> [YOUR INSTRUCTIONS] Among the records below, find the lines that contain "resolution" and copy each of them.

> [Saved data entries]
* * *

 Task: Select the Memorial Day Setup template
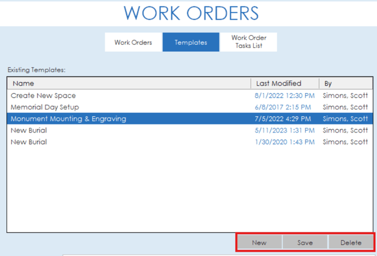[x=45, y=107]
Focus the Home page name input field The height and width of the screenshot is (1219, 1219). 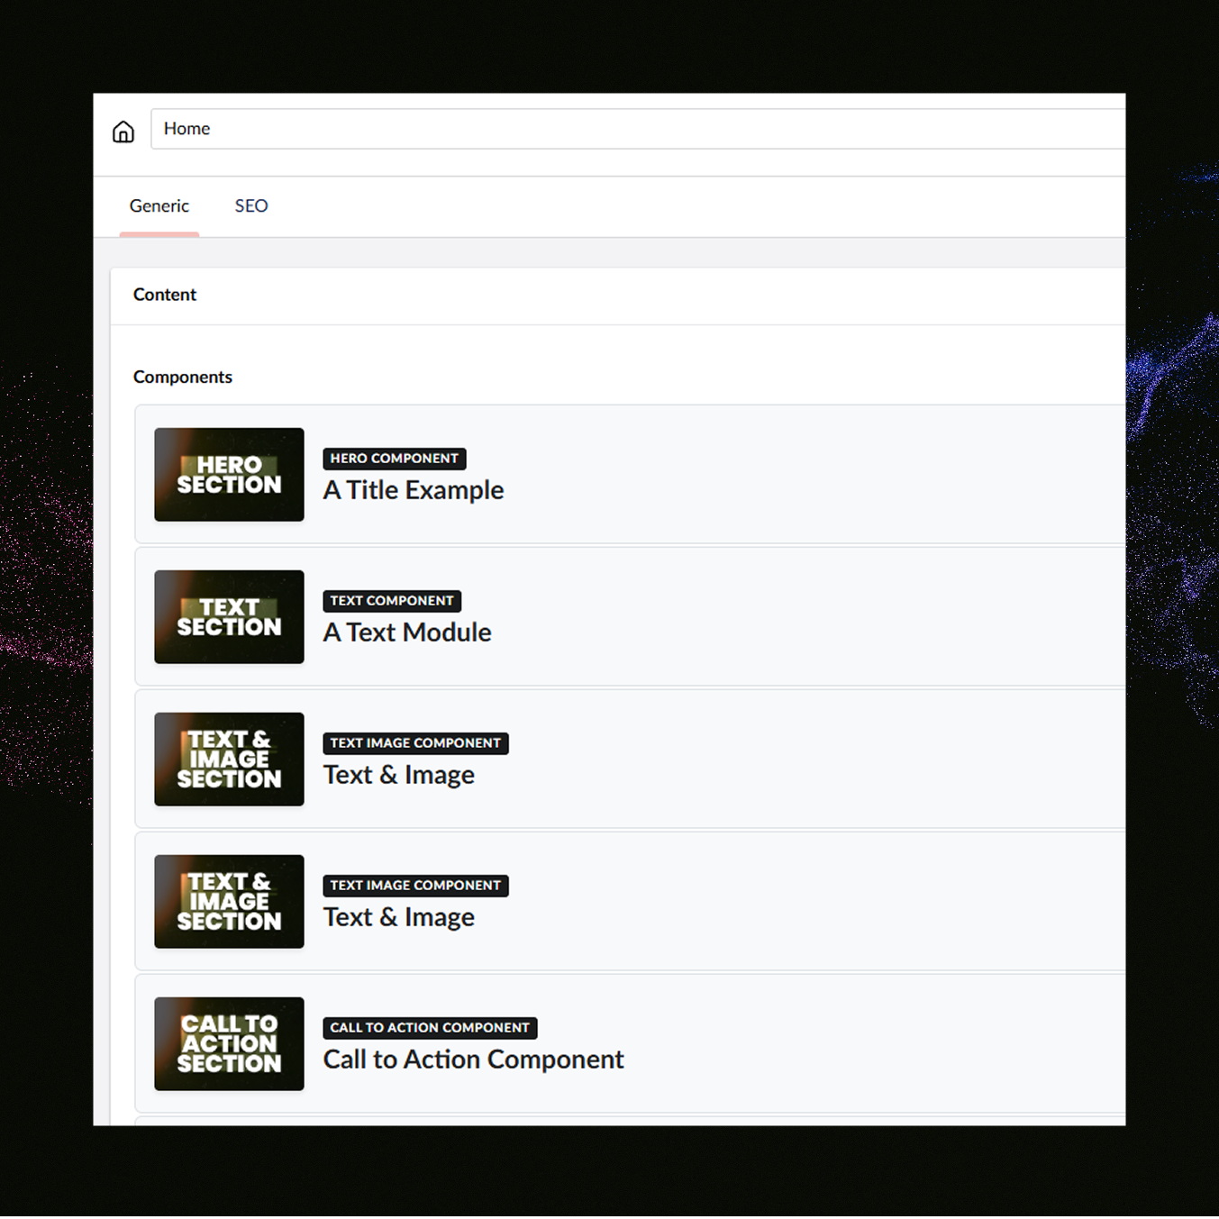631,129
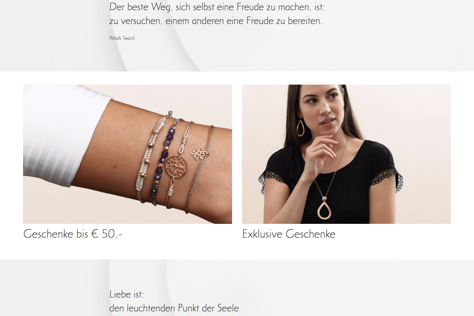The image size is (474, 316).
Task: Click the rose gold clover charm
Action: pos(199,153)
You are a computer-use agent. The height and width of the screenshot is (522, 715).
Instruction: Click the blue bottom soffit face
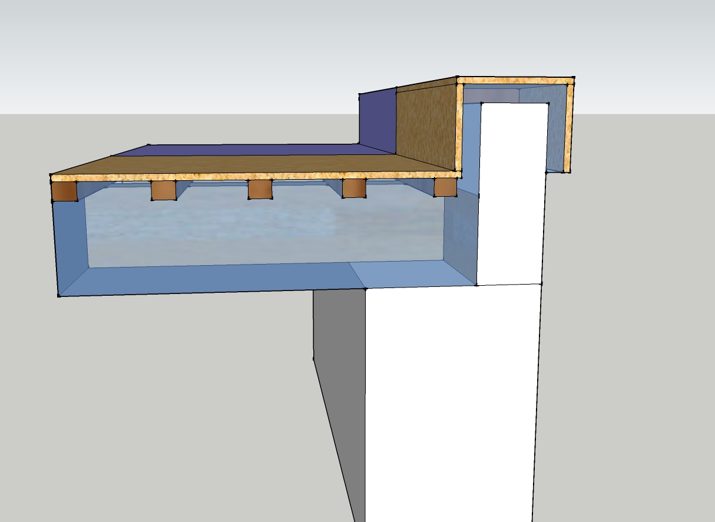click(265, 279)
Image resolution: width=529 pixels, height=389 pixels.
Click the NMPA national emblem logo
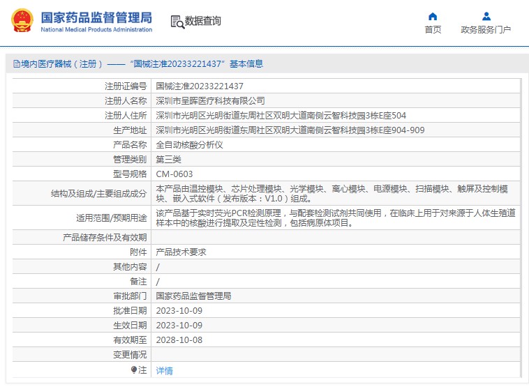tap(21, 21)
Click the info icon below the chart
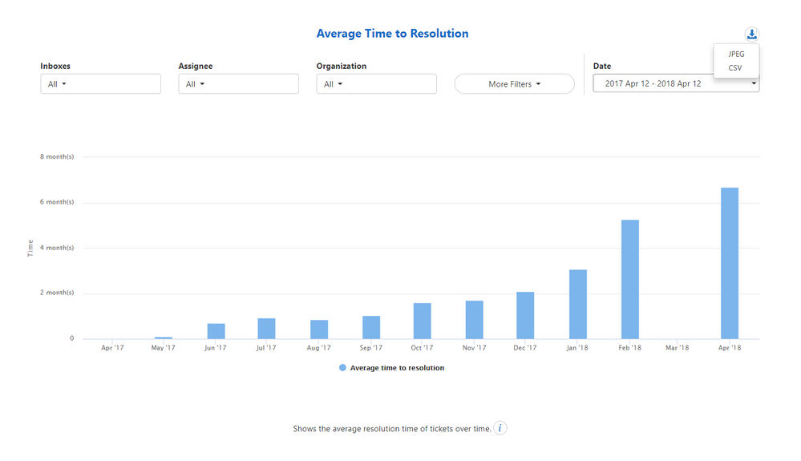The width and height of the screenshot is (801, 461). pos(500,428)
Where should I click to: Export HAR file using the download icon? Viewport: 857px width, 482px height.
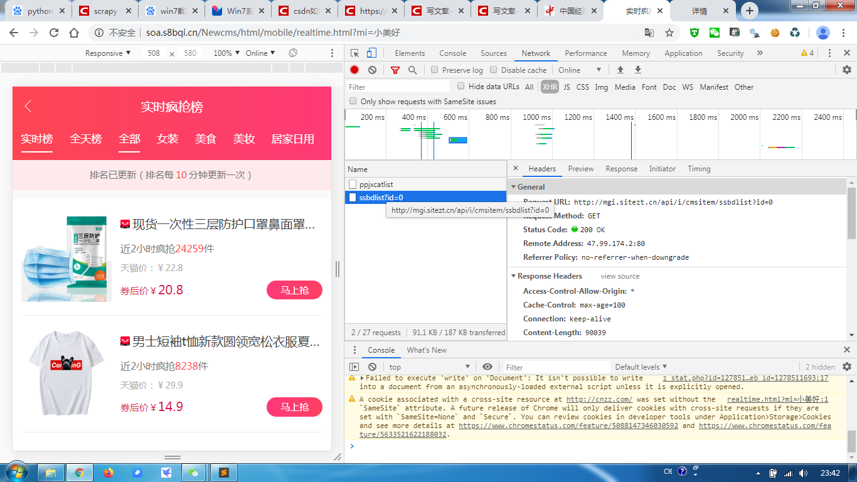click(x=637, y=70)
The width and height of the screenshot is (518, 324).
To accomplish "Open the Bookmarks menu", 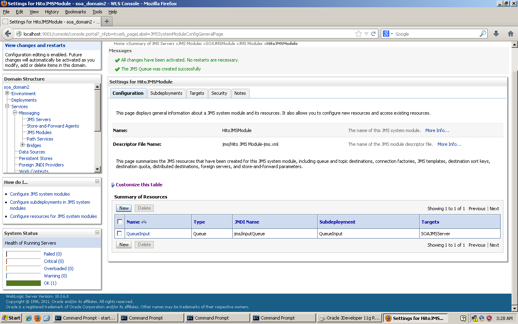I will click(75, 12).
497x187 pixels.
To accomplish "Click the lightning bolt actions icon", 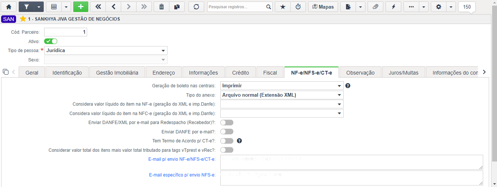I will (393, 7).
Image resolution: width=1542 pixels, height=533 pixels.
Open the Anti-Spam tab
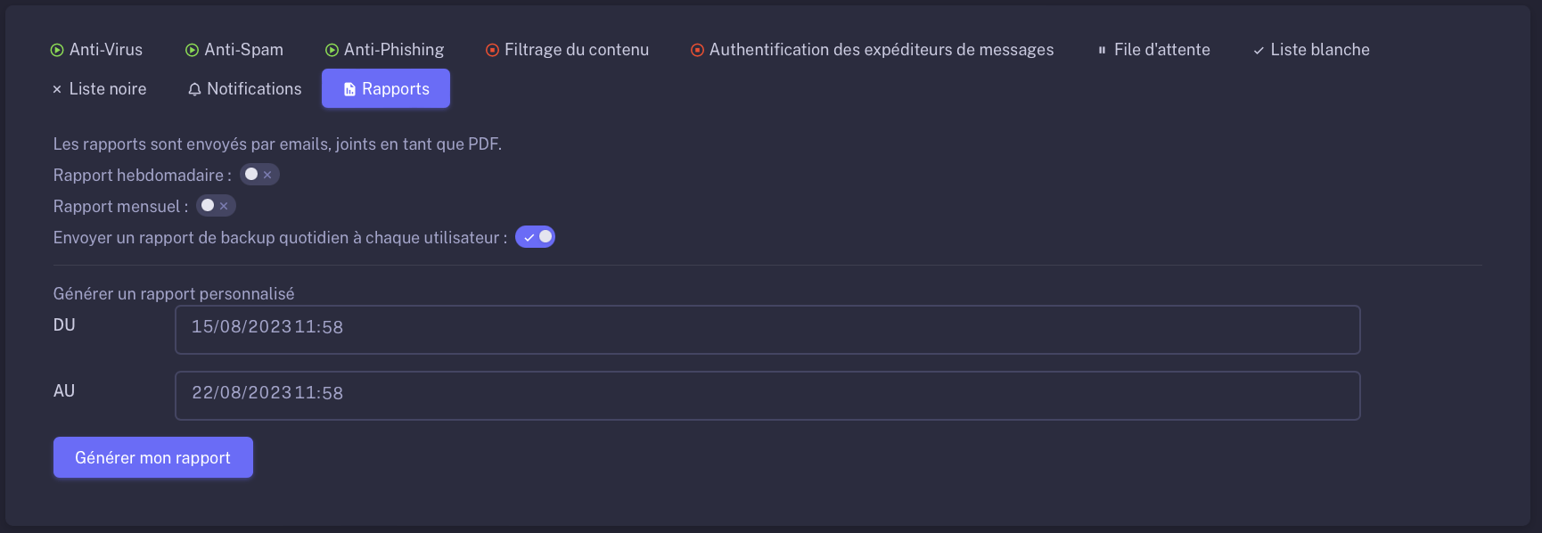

* * *

> [EXERCISE ANSWER]
Image resolution: width=529 pixels, height=389 pixels.
Image resolution: width=1542 pixels, height=533 pixels.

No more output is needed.